Work request:
Starting with the line that has "Image resolution: width=1410" and finishing with the line that has "Image resolution: width=1500", set down each line below exactly. Pictures are not copied.

Exercise data:
▬▬▬

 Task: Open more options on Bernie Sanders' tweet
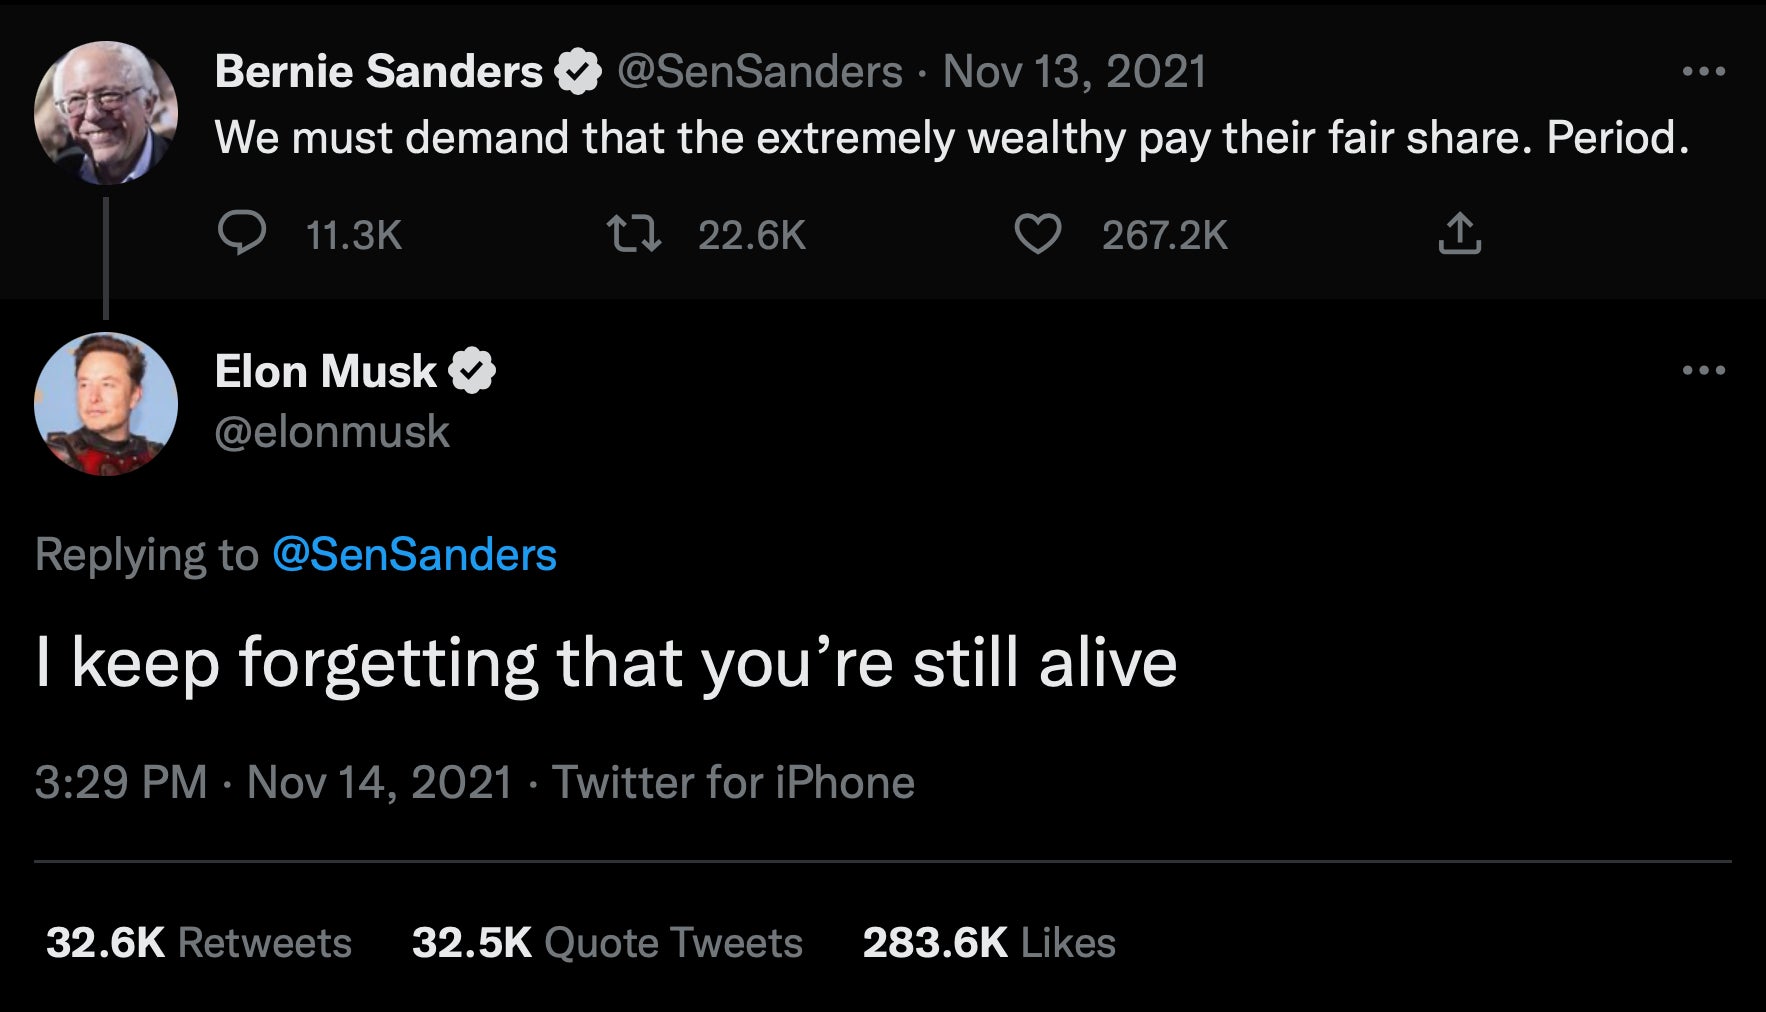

▬▬▬

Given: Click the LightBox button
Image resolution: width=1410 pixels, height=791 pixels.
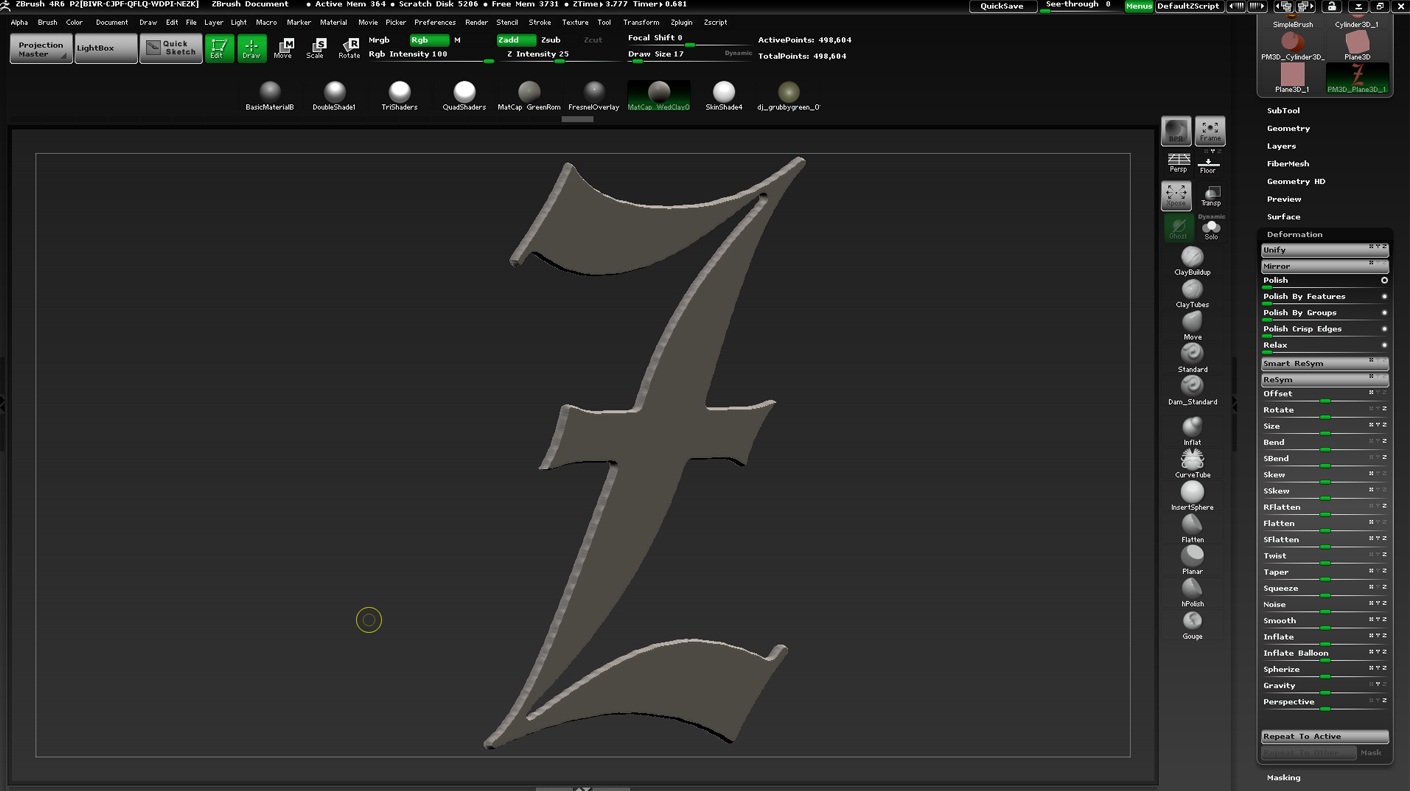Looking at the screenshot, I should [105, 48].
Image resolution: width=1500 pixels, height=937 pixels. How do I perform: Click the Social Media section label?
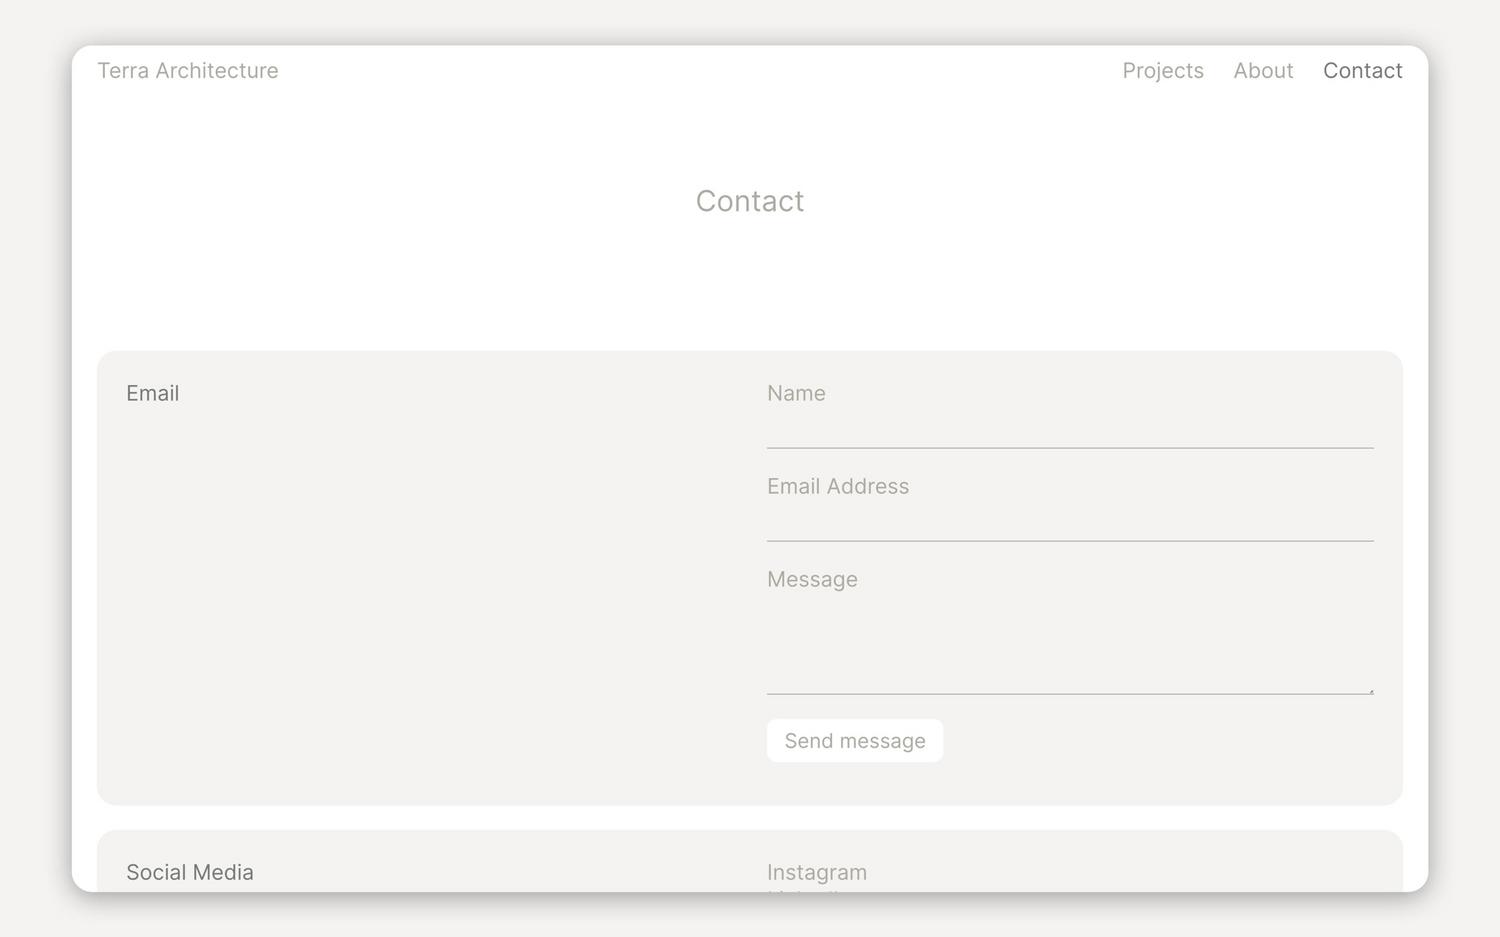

▬▬▬

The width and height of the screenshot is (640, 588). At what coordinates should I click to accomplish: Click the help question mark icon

▬▬▬

Task response:
Image resolution: width=1410 pixels, height=791 pixels.
Looking at the screenshot, I should [105, 48].
Image resolution: width=1500 pixels, height=937 pixels. How do I perform: Click the Social Media section label?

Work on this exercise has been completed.